- _Study questions_:
- 1) In the news report on contaminated grasshoppers in Masaka, how many cases did the municipality's health office receive before it investigated?
- 2) Restate the grasshopper report, everything from "Residents and area" down to "and dead grasshoppers.", substituting "dizziness" for "headache".
- 3) Proceed with the news report on contaminated grasshoppers in Masaka, picking up after its final sentence.
Start of Document segment
KAMPALA – Leaders and residents of Masaka Municipality have expressed concern over the rising cases of vendors using deadly chemicals to preserve grasshoppers.
Residents and area leaders told this website at the weekend that most of them have fallen sick, including developing symptoms such as vomiting after consuming grasshoppers.
Joseph Kirabira, a resident of Kyabakuza in Masaka municipality, said his children developed headache while he started vomiting after eating grasshoppers.
“We had just eaten the delicious insects when my daughter started complaining of headache. Then all of us started vomiting. It was terrible,” Mr Kirabira said.
The Masaka Municipality health officer, Dr Patrick Kasekende, confirmed that after receiving 20 cases, they investigated and confirmed cases of contaminated and dead grasshoppers.
“We have come up with new laws to guide our vendors which include putting on Aprons among the vendors, stopping with immediate effect selling grasshopper on the floor of streets, having leadership as vendors and routine supervision from health inspectors in areas where they are sold,” Dr Kasekende said.
Mr John Behangane, the town clerk, said many grasshopper vendors lack hygiene, with some of the dealers spreading the grasshoppers in inappropriate places.
End of Document segment
Start of Extracted data
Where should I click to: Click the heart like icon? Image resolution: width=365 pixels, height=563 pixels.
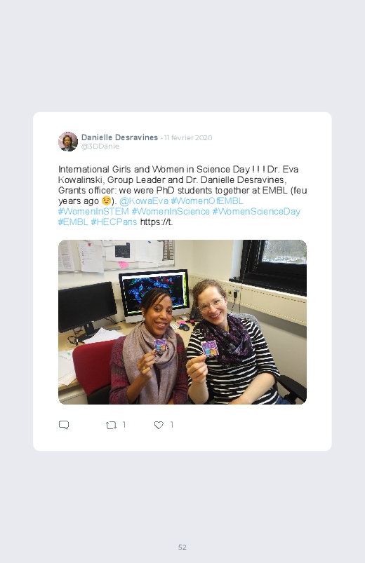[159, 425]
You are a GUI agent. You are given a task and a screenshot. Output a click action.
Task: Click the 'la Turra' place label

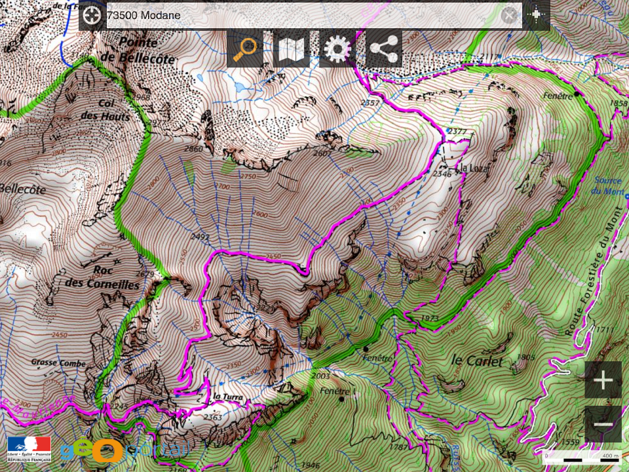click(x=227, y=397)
End of Extracted data
- _Task answers_:
- 1) 20 cases

- 2)
Residents and area leaders told this website at the weekend that most of them have fallen sick, including developing symptoms such as vomiting after consuming grasshoppers.
Joseph Kirabira, a resident of Kyabakuza in Masaka municipality, said his children developed dizziness while he started vomiting after eating grasshoppers.
“We had just eaten the delicious insects when my daughter started complaining of dizziness. Then all of us started vomiting. It was terrible,” Mr Kirabira said.
The Masaka Municipality health officer, Dr Patrick Kasekende, confirmed that after receiving 20 cases, they investigated and confirmed cases of contaminated and dead grasshoppers.

- 3)
He warned locals to stop buying dead grasshoppers and eating uncooked ones. In Uganda, grasshoppers are in season from November to December and again from April to June, because of natural breeding cycles. When the insects are in season, Ugandans often abandon their everyday jobs and head to the fields to collect grasshoppers.
Last year, Kampala Capital City Authority arrested butchers from markets across Kampala for using a concoction of chemicals to preserve meat. Meat samples on the market were reportedly tested and found to contain traces of formalin, the chemical commonly used to preserve dead bodies. It is reportedly that formalin, a solution known for the preservation of biological specimen and embalming in order to delay decomposition is used by butchers to repel flies from fresh products.